▶ Aufgabenstellung
In welchem Bezirk wurde laut dem folgenden Textauszug das Personal aufgestockt?

▶ Textauszug
------------------------------

Sehr geehrte Frau Burkert-Eulitz! Ich habe gerade auch den Bereich der Vormundschaften angesprochen und dass wir hier Bedarfe haben, auch dieses Verfahren zu beschleunigen. Sie tun so locker, als hätten wir zehn, 20 unbegleitete Minderjährige. Ich habe gerade angesprochen, dass wir in dem Zusammenhang einen rasanten Anstieg haben. Wir hatten wie in vielen Behörden bestimmte Kapazitäten. In Steglitz-Zehlendorf haben wir das Personal aufgestockt – das wissen Sie, weil die Stadträtin von den Grünen ist – und haben uns da sehr stark gemacht. Wir haben auch die Zahl der Schulungsmaßnahmen aufgestockt, sodass wir in einem größeren Umfang qualifizieren können. Wir sind im Gespräch mit der Justizverwaltung, weil es viele Richter gibt, die Vormundschaften übernehmen können und wollen.

[Zuruf von Marianne Burkert-Eulitz (GRÜNE)]

Doch! Ich möchte das umfangreich darstellen und nicht isoliert, weil man nämlich parallel fahren muss. – Wir beraten die Kinder und Jugendlichen natürlich, aber wir setzen darauf, dass die Möglichkeit besteht, dass die Vormundschaft über das Bezirksamt Steglitz-Zehlendorf vermittelt wird. Das befindet sich in Ihrer Verantwortung, und wenn Sie bessere Vorschläge haben – SteglitzZehlendorf kann auch beraten –, dann können Sie das Ihrer Stadträtin sagen.

[Zuruf von Marianne Burkert-Eulitz (GRÜNE)]

Vielen Dank!

Dann kommen wir jetzt zur CDU. – Herr Kollege Rissmann, bitte schön!

Herr Präsident! Meine Damen und Herren! Ich frage den Senat: Wie geht es nach der Vorstellung der Studie zur Paralleljustiz in dieser Angelegenheit weiter, und welche nächsten Schritte sind dort konkret geplant?

[Steffen Zillich (LINKE): Entwickelt sich!]

Herr Senator Heilmann!

------------------------------

▶ Bereitgestellte Angaben
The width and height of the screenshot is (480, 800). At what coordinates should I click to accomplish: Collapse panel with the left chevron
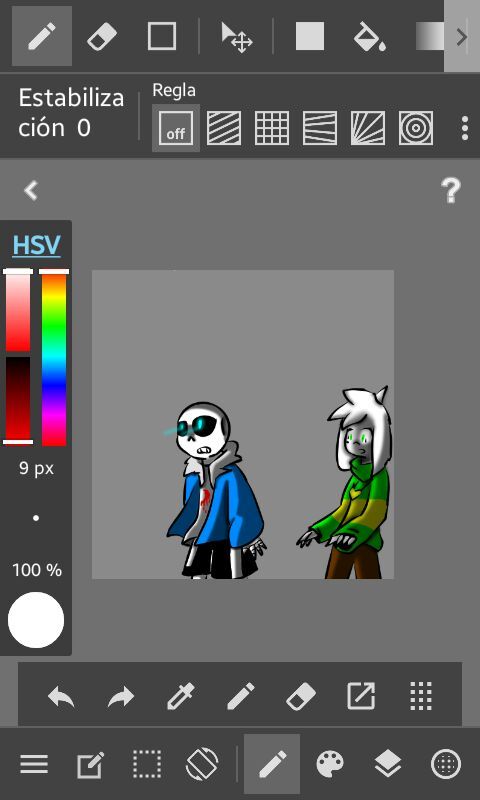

------------------------------

▶ Lösung
In Steglitz-Zehlendorf.